** Start of Information given **

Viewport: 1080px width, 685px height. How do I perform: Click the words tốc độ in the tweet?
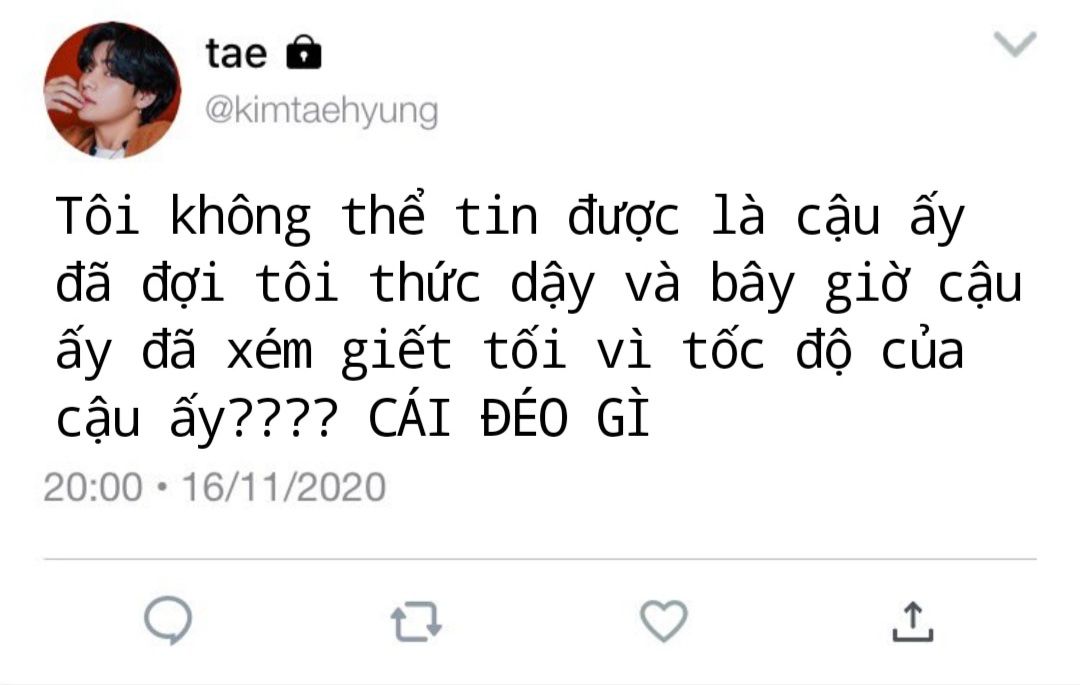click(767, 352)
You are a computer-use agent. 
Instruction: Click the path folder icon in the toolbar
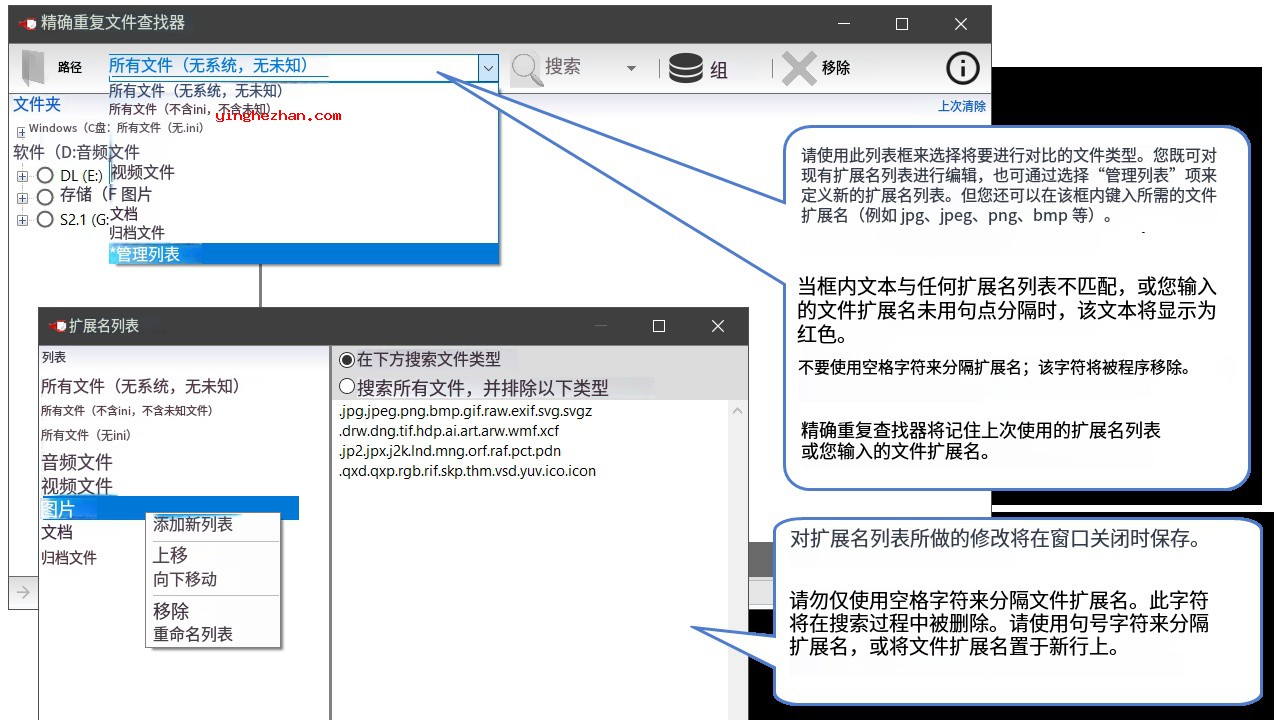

** End of Information given **
** Start of Information given **

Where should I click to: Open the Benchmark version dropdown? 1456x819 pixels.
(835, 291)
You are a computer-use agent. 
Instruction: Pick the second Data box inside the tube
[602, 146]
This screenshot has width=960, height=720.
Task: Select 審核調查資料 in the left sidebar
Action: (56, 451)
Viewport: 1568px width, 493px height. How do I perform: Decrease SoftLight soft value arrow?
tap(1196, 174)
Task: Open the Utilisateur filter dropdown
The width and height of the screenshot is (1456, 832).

** End of Information given **
** Start of Information given **

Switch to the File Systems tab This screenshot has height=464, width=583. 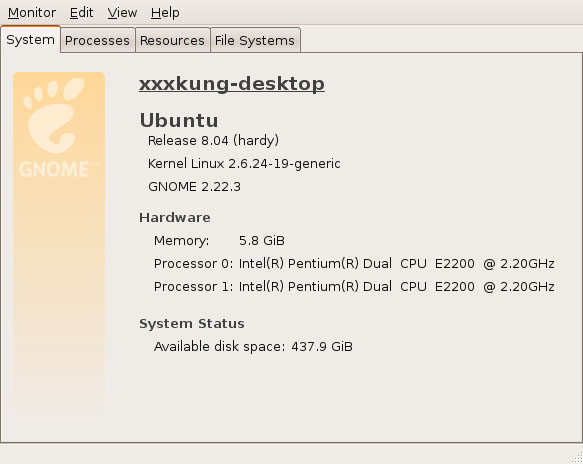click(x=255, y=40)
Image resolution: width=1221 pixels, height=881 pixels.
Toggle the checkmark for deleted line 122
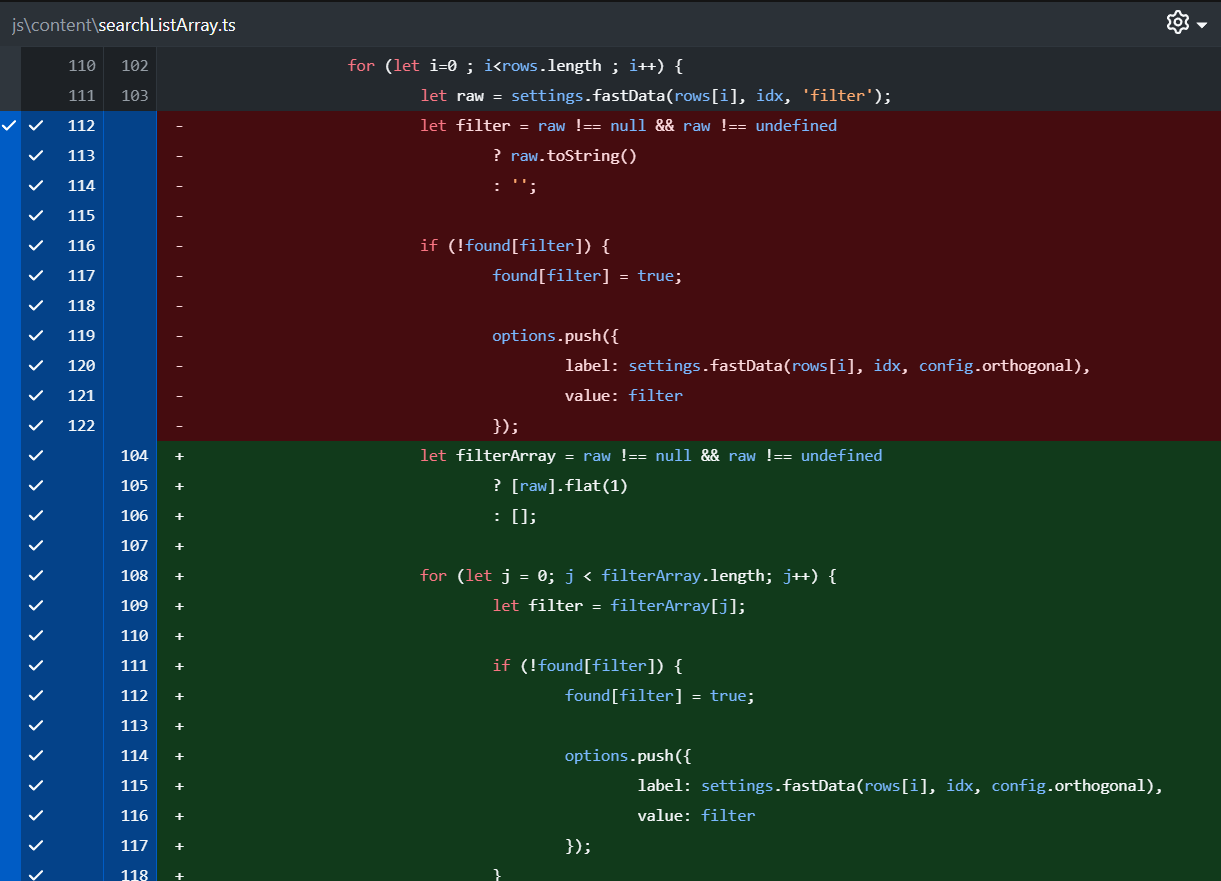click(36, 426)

** End of Information given **

◆ Brief
Reproduce the listing verbatim, everything from the line that contains "Where should I" down to the line that contains "The width and", both lines included.

◆ Output of the task
Where should I click to: Open the Benchmark version dropdown? 1456x819 pixels.
(835, 291)
You are a computer-use agent. 
Instruction: Pick the second Data box inside the tube
[602, 146]
This screenshot has width=960, height=720.
Task: Select 審核調查資料 in the left sidebar
Action: (56, 451)
Viewport: 1568px width, 493px height. How do I perform: Decrease SoftLight soft value arrow?
tap(1196, 174)
Task: Open the Utilisateur filter dropdown
The width and height of the screenshot is (1456, 832).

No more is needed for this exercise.